Impact of GST in India
India has complicated rules and regulations on sales tax on the movement of goods
between states. GST implementation in India (expected in 2012), may encourage
other distribution models, such as a direct distribution model.
Loss of relationships with major vendors
The company derives ~55% of total revenue from its top five vendors, with the top
three vendors being HP (33%), with Nokia and Research in Motion (RIM) contributing
~5% each. Any loss or deterioration in relationship with these major vendors could
impact earnings. HP is the single largest IT products company globally, with an
emphasis on an indirect direct distribution model; it contributes the major share of
revenue (27-39%) of other Indian distribution players, including Ingram, Tech Data and
Synnex. HP does 36% of its global sales through Redington. The companies have
been associated with each other for the past 20 years, forming a bilateral relationship.
The adoption of direct sales to dealers by vendors could also impact our estimates.


Secular growth story
In our view, Redington is a secular growth story and is a good play on the growth of
both IT and consumer durables goods in India and the Middle East.

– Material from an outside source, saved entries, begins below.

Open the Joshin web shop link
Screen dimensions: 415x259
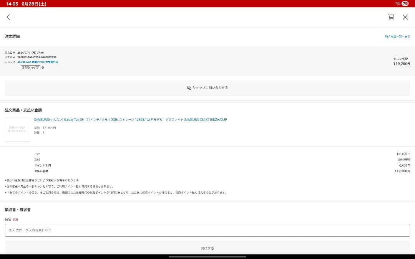point(38,62)
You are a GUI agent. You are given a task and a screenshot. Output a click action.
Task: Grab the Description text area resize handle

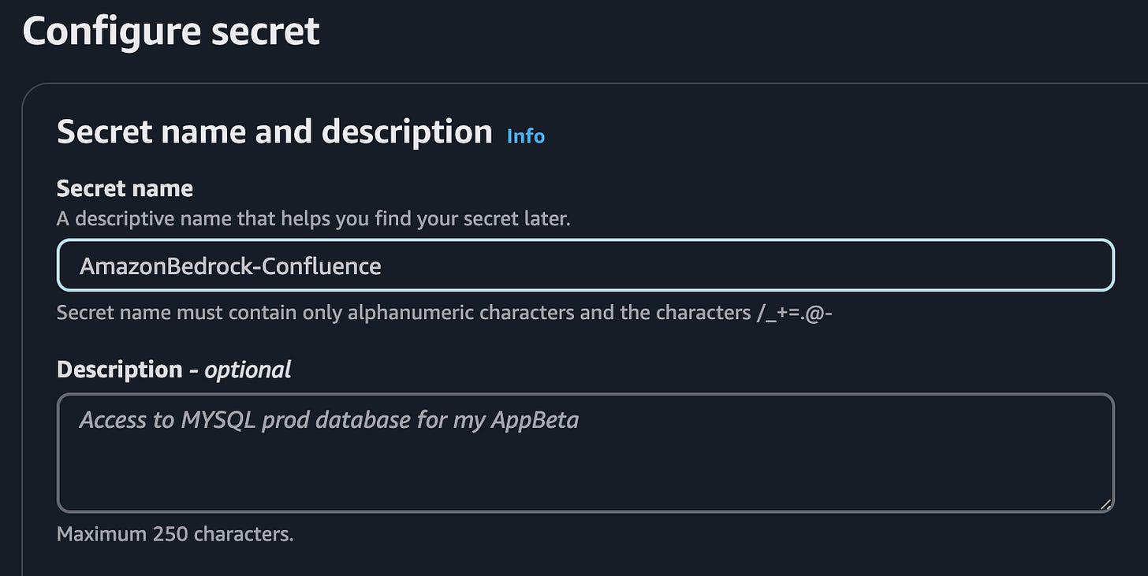tap(1106, 504)
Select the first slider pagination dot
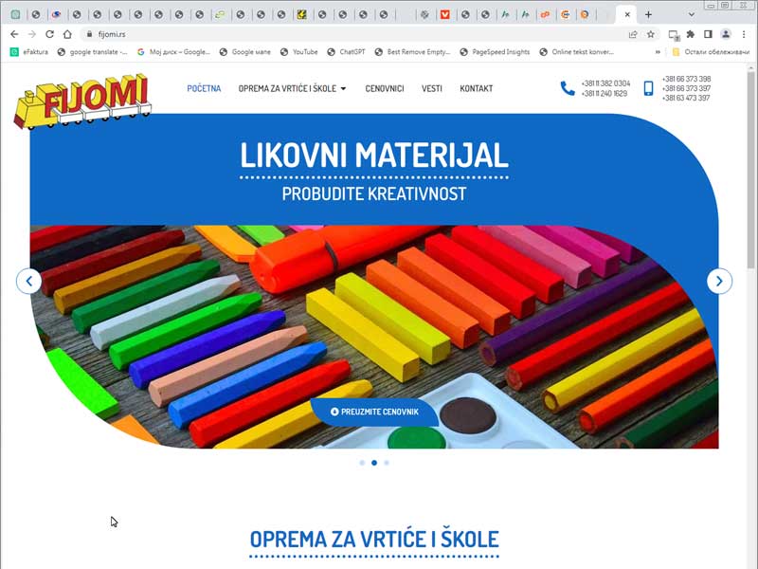The image size is (758, 569). pyautogui.click(x=362, y=463)
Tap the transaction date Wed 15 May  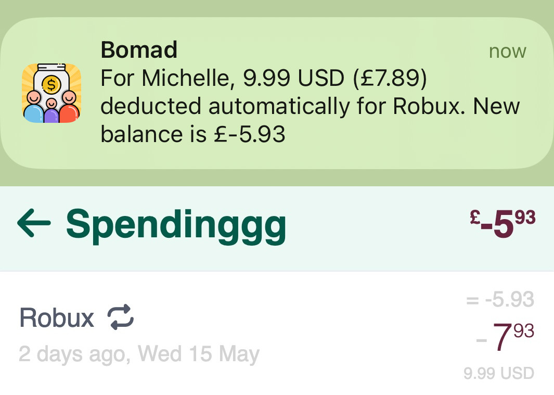pyautogui.click(x=198, y=353)
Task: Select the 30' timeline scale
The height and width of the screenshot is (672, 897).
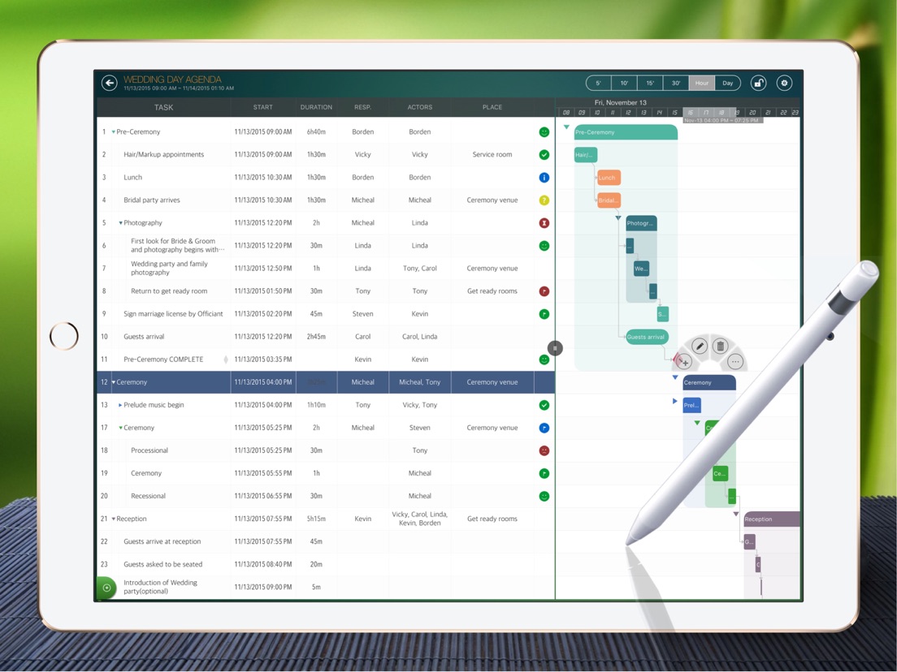Action: 676,83

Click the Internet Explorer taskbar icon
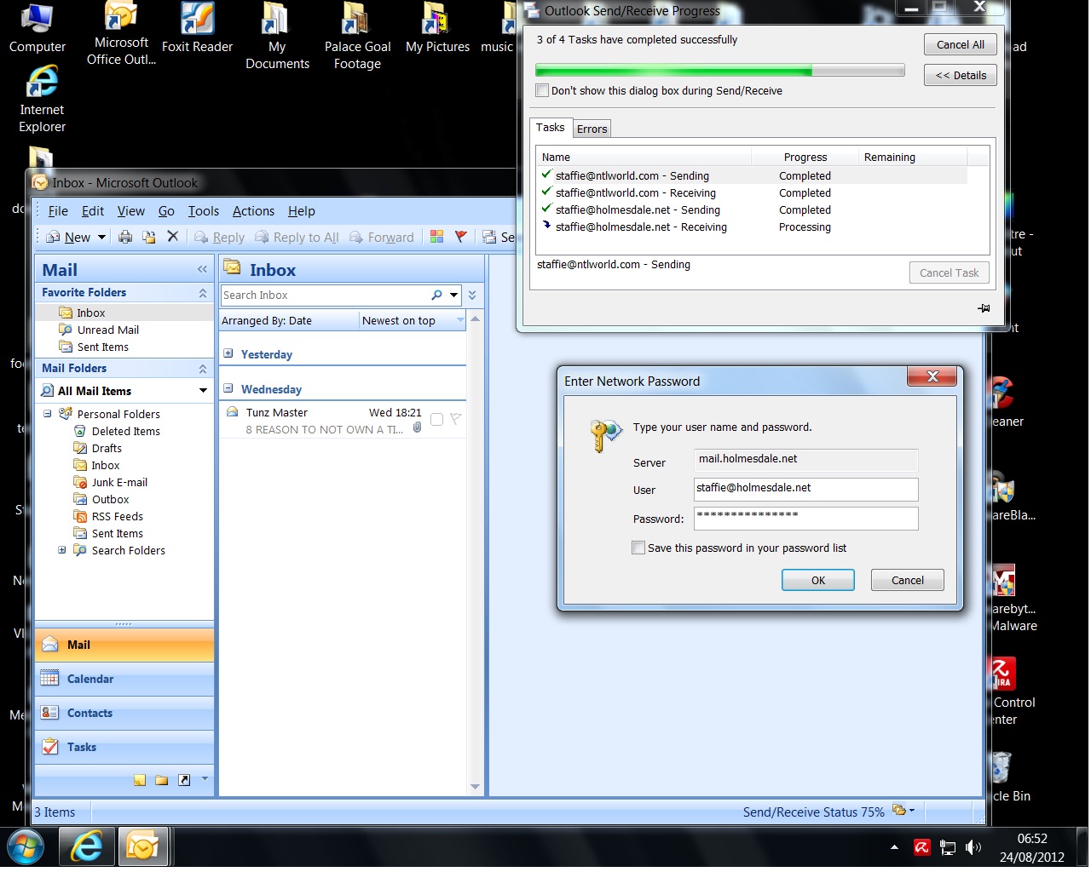pos(86,846)
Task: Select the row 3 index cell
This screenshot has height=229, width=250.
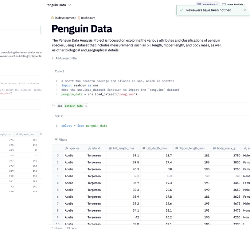Action: 57,176
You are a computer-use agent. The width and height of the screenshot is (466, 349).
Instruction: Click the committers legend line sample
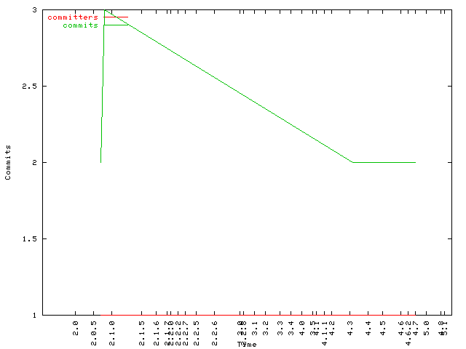point(116,17)
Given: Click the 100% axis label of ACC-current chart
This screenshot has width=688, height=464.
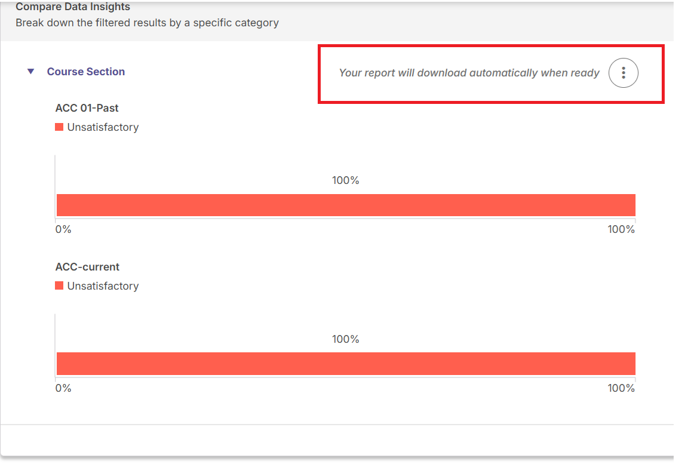Looking at the screenshot, I should pos(621,388).
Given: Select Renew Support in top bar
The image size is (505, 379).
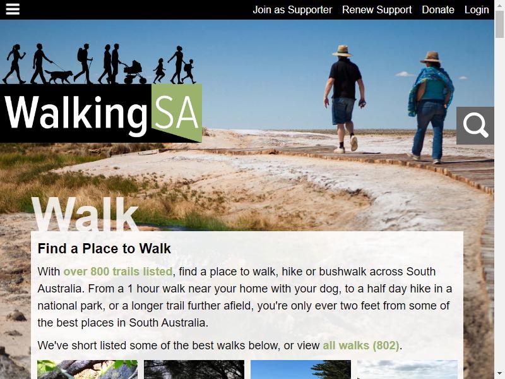Looking at the screenshot, I should coord(377,9).
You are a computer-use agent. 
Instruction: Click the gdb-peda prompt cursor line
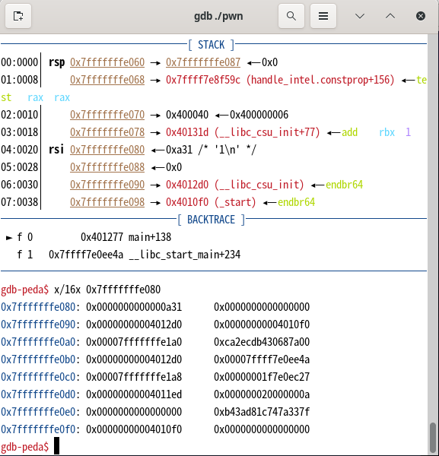(x=30, y=446)
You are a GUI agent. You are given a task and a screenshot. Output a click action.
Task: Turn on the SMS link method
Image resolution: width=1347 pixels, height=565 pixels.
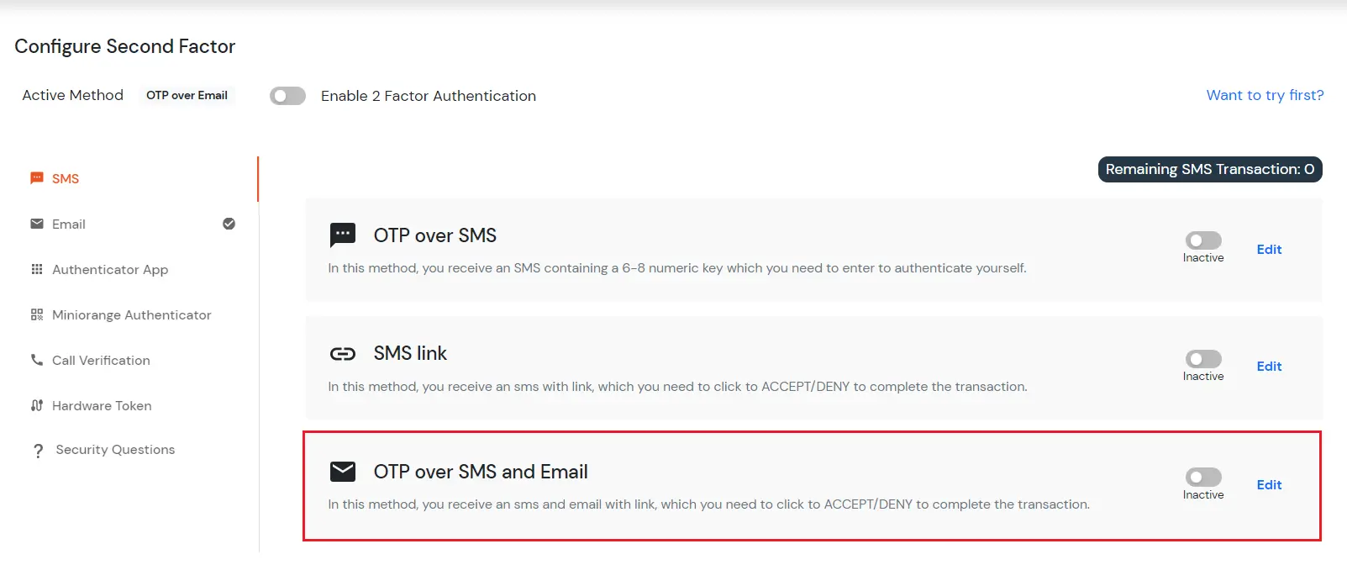(1203, 358)
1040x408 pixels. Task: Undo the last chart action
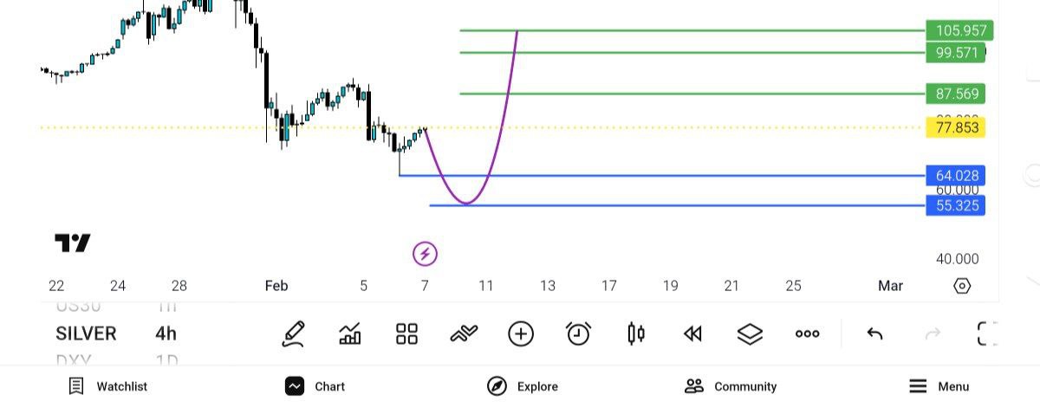pyautogui.click(x=874, y=334)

The company has a distinctive business model, conservative management and is
extremely process-oriented in its approach to business. Also, the consumer durables
business is likely to act as a catalyst for growth in the next few years and this, along
with steady growth in the IT business, is likely to result in a 28% revenue CAGR in next
three years.
The stock has underperformed the Sensex by ~10% in the past six months and trades
at a one-year forward P/E of around 9.6x, compared to past three average P/E of
11.9x. We have valued the stock at 11x one year forward P/E, a 10% discount to its
historical average. Our price target is INR104 and we initiate coverage with a BUY
rating.
In our view, only two international companies Synnex Technology International,
Taiwan and Digital China are comparable to Redington in terms of revenue growth,
revenue profile, margins and return ratios.